The inoculation of constitutional diseases used to be laughed to scorn in my younger days. It was said in my hearing by Sir John Simon, K.C.B., then Mr. Simon, the Medical Officer of the Privy Council, that no such inoculation could take place without gross carelessness or unskilfulness on the part of the vaccinator. I used to be of the same opinion ; but a case I saw some sixteen or seventeen years ago convinced me that an infant might look perfectly healthy, and yet be the subject of unmistakable hereditary syphilis. The evidence that syphilis has been communicated by vaccination is simply overwhelming. I may refer to the report of the Committee of the House of Commons on compulsory vaccination; the third report of the Royal Commission on vaccination now sitting in London; the work of Mr. Jonathan Hutchinson, F.R.S., late President of the Royal College of Surgeons of England, on syphilis, in which he devotes a chapter to the description of vaccinal syphilis; and my own experience in this colony and elsewhere. I have seen three cases in this colony alone.

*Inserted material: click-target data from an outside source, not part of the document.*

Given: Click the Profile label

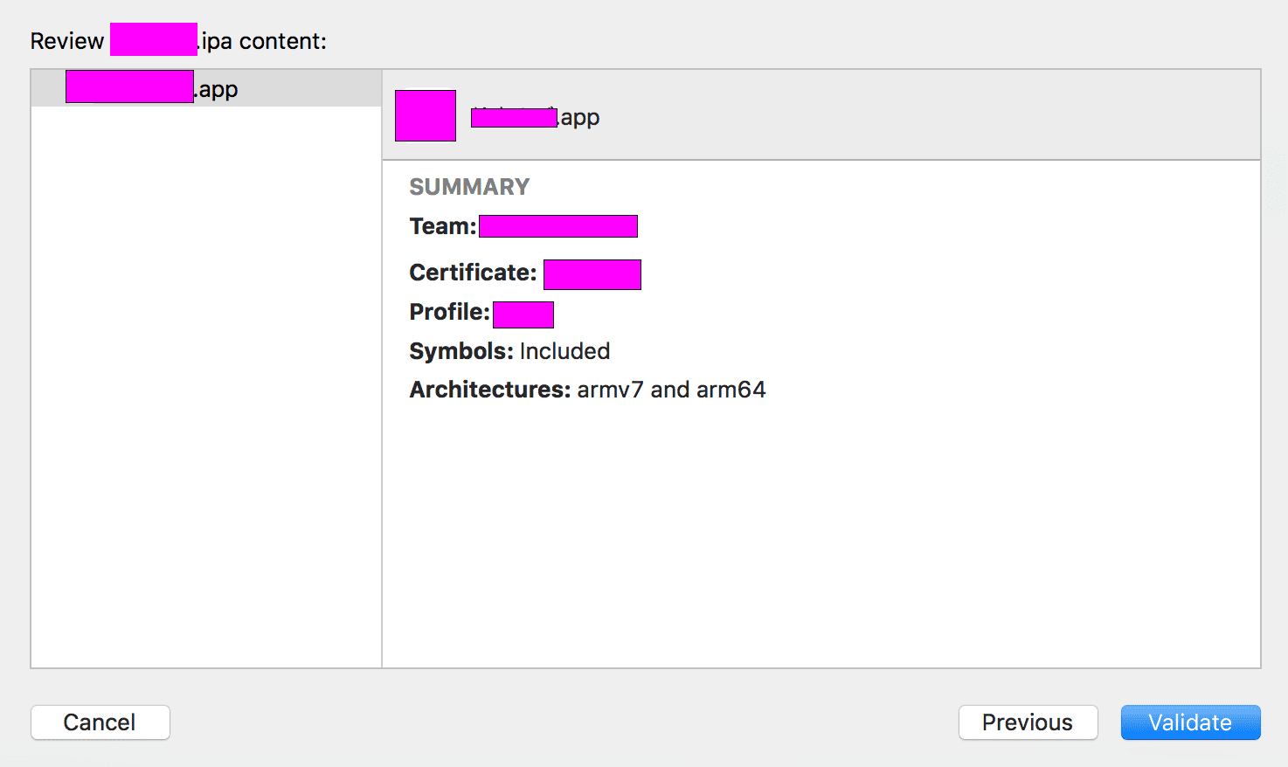Looking at the screenshot, I should pyautogui.click(x=449, y=312).
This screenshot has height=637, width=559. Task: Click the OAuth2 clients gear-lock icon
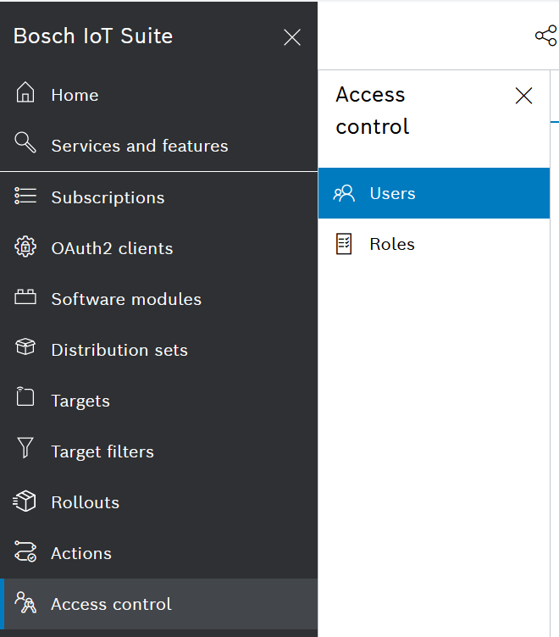pyautogui.click(x=25, y=247)
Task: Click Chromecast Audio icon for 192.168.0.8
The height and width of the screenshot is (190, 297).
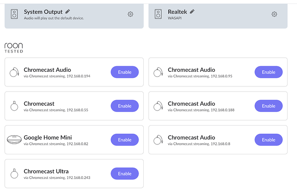Action: point(158,140)
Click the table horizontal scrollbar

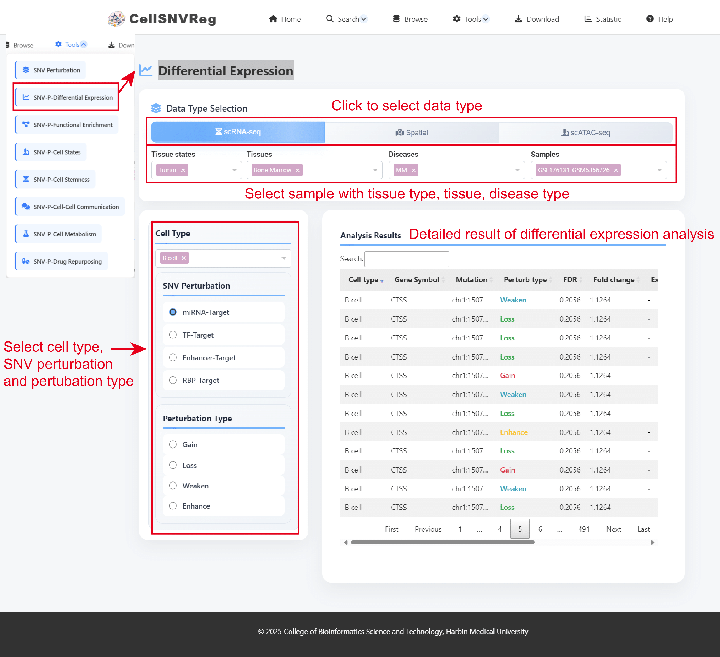pyautogui.click(x=443, y=542)
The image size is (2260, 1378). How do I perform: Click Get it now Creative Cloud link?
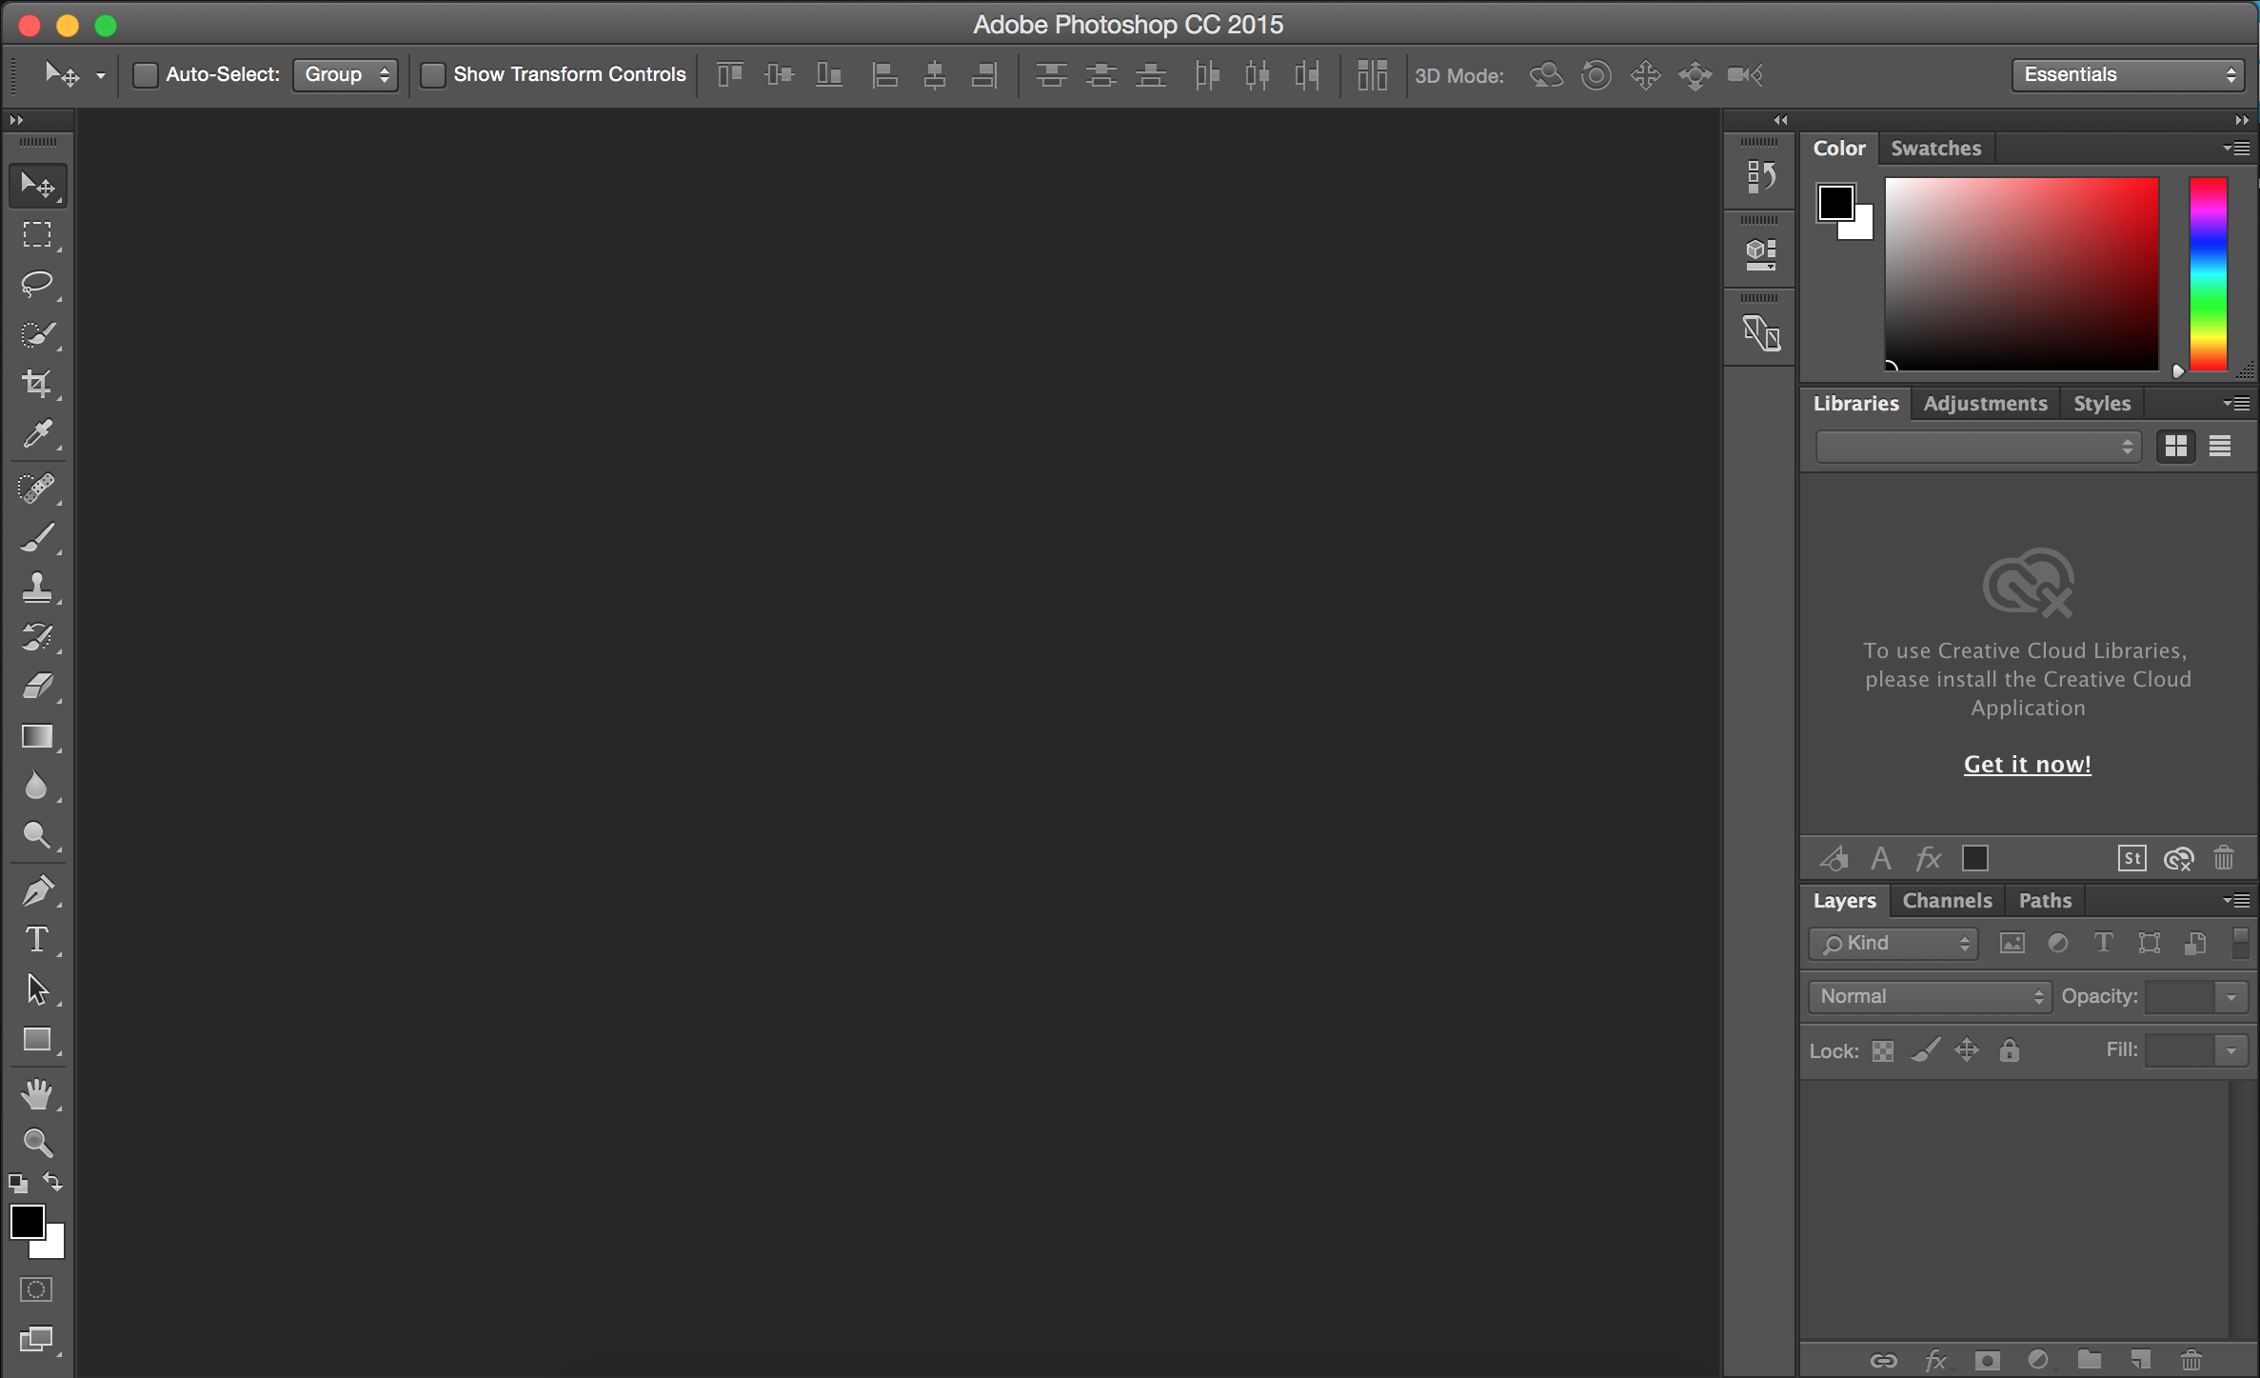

"On my return to Trinidad I had to encounter an epidemic of small-pox which spurred us on to vaccinate right and left, and to revaccinate all who would submit to the operation. But so firmly fixed was the belief of the people that vaccination from a child of a leprous family would be a possible cause of the vaccinated persons becoming leprous, that not even the fear of such a terrible epidemic of small-pox as was then going on would induce them to allow themselves or their children to be vaccinated from any vaccinifer in whose family any member was a leper. And then, to my astonishment and dismay, I found that there was hardly a Creole family in the island—white, coloured, or black—free from the taint of leprosy."